Payment security teams should expect regulators to ask for end-to-end proof, not policy intent. That means authentication logs, consent trails, fraud outcomes, and exception handling all need to line up across channels. The more payment journeys depend on third parties, the more the organisation has to prove that identity assurance remained intact at the point of transaction.


For practitioners

  • Map every payment journey to a distinct authentication rule Document which checkout, wallet, open banking, and merchant-initiated flows require SCA, which qualify for exemptions, and which fallback paths exist when 3D Secure or app-based challenges fail. Make sure the policy is written at the transaction path level, not just the channel level.
  • Track exemption performance against fraud thresholds Measure challenge rate, approval rate, soft decline rate, chargeback rate, and fraud rate for every exemption type, then review those metrics against the thresholds that justify continued use.
  • Bind consent and payment intent together For account-to-account and open banking flows, require dynamic linking so the authentication event is tied to the exact amount and payee, and retain consent records in an auditable form.
  • Harden API and certificate controls for payment access services Use strong transport security, certificate management, and access logging for account information and payment initiation services so that a valid API session cannot be mistaken for a valid transaction.
  • Create an audit trail for every SCA decision Store the rationale for each challenge, exemption, and fallback decision so compliance, fraud, and security teams can reconstruct why a transaction was approved or stepped up.

Key takeaways

  • PSD2 compliance is really about controlling authentication, consent, and transaction trust across every payment path.
  • Exemptions reduce friction only when fraud thresholds, issuer behaviour, and audit evidence are managed together.
  • For IAM and security teams, the decisive question is whether each payment decision can be proven after the fact.

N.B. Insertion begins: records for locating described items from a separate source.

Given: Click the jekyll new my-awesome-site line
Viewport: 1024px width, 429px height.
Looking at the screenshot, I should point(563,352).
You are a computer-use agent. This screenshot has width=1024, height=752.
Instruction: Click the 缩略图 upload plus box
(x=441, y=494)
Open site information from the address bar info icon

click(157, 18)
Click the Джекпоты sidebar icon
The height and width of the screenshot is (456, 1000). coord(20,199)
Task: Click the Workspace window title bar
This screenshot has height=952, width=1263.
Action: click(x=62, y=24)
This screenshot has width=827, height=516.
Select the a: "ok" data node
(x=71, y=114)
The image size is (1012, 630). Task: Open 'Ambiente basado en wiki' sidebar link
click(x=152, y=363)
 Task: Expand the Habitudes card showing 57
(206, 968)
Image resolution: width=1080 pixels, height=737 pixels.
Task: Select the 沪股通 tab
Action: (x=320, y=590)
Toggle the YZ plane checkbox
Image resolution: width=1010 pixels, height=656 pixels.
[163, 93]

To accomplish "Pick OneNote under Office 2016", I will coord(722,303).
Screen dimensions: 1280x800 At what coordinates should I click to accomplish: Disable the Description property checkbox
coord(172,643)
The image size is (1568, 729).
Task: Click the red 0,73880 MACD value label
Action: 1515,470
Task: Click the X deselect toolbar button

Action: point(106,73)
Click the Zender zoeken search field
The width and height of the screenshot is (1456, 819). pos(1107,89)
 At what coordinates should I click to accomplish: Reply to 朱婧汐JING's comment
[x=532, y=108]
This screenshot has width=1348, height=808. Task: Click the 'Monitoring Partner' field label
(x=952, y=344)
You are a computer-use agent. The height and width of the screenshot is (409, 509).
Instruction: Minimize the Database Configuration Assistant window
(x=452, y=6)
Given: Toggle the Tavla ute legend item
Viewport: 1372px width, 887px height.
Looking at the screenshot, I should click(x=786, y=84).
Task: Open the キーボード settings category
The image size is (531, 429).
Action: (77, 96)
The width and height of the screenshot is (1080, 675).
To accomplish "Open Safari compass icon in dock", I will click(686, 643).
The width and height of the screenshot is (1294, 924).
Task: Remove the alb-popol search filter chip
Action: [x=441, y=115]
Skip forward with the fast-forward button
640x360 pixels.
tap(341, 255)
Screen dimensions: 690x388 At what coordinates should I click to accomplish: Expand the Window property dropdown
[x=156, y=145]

Standards & Framework Alignment

This section maps relevant standards and security frameworks to the operational risks and controls described in this guidance.

NIST CSF 2.0, NIST SP 800-53 Rev 5 and NIST SP 800-63 set the technical controls, while GDPR and ISO/IEC 27001:2022 define the regulatory obligations.

FrameworkControl / ReferenceRelevance
GDPRArt.32Payment authentication and consent controls intersect with personal data protection in payment flows.
NIST CSF 2.0PR.AC-1Authentication and access control are central to PSD2 SCA and open banking flows.
NIST SP 800-53 Rev 5IA-2Identity proofing and authentication underpin SCA, dynamic linking, and payment access decisions.
ISO/IEC 27001:2022A.5.15Access control governance aligns with handling authentication and exemption decisions in payment systems.
NIST SP 800-63SP 800-63BPSD2 authentication patterns overlap with multi-factor authenticator and session assurance requirements.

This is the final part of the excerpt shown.